1957年的一次军委会议上,彭德怀在大会上指着刘伯承怒骂:不要忘了,红军时期, 教条主义 可是逼死过革命同志的!
事情的起点,是一封寄到北京的告状信。
1957年,彭德怀派陈赓、黄克诚带工作组前往南京军事学院,连续找学员谈话。学员反映,学院管理太严,课表实行六小时一贯制,考试像三堂会审,甚至有下级给上级擦皮鞋的情况。
这些说法,放在普通学校里已经够紧张,放在一群从枪林弹雨中走出来的将领身上,冲突自然更大。很多人打仗时凭的是经验和判断,如今却要整天坐在教室里,按固定课程学习,心理上的不适可以想象。
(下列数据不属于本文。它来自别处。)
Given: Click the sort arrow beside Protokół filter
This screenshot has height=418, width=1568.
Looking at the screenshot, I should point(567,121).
调查结束后,工作组给军委写了一份措辞严厉的报告,认为学院教学中存在严重教条主义。彭德怀看完后,直接把军事学院称作教条主义的大本营。
问题是,刘伯承当时根本不在南京。
从1956年冬天开始,他因为脑病住进上海医院,离开南京时,曾站在寒风里对前来送行的人说,看来今后只能当个名誉院长了。说这句话时,他眼里含着泪。
身体已经如此,批评还是传到了他耳中。更让刘伯承难受的,是彭德怀提到的那个历史旧账。
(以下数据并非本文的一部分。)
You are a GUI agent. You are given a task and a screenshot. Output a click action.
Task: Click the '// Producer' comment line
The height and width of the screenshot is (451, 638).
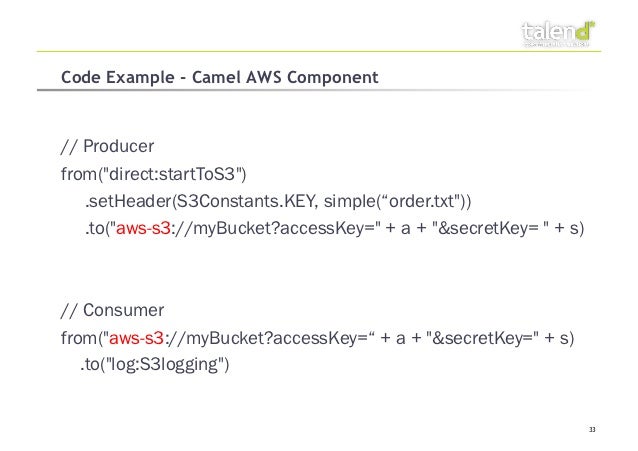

彭德怀说的革命同志,指的是余天云。余天云是红四方面军将领,20多岁就担任红30军军长。长征途中,他被送到刘伯承担任总教官的红军学校学习。
余天云文化基础较弱,脾气又急,曾因战术问题和教官争吵,甚至拔枪。刘伯承依规将他关禁闭,余天云觉得颜面受损,后来羞愤跳崖身亡。
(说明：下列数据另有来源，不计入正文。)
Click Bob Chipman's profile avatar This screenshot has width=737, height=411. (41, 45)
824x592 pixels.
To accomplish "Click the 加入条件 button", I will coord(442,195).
这件事和刘伯承并没有直接关系,可二十多年后,旧事被重新翻出,成了指责刘伯承的一个依据。彭德怀为什么反应那么强烈,也有自己的经历。
1934年第五次反围剿期间,共产国际顾问李德要求红军打阵地战,红军在广昌一战伤亡5500多人。彭德怀当面怒斥李德,留下了那句崽卖爷田心不痛。
他痛恨的不是学习外国经验,而是把别人的办法当成唯一答案,连实际情况都不看。可这场争论当时并没有停下来,反而越推越快。
新中国成立初期,向苏联学习是中央确定的大方向。那时国内军队正规院校基础薄弱,教材、训练体系、军事技术都需要建立,苏联有成熟经验,不学苏联,又能立刻学谁?
刘伯承正是在这个背景下接下了办学任务。1951年至1956年,南京军事学院从最初4个系、750名学员,发展成12个系、3000多名学员。全军57名上将中,有56人曾在军事学院学习过。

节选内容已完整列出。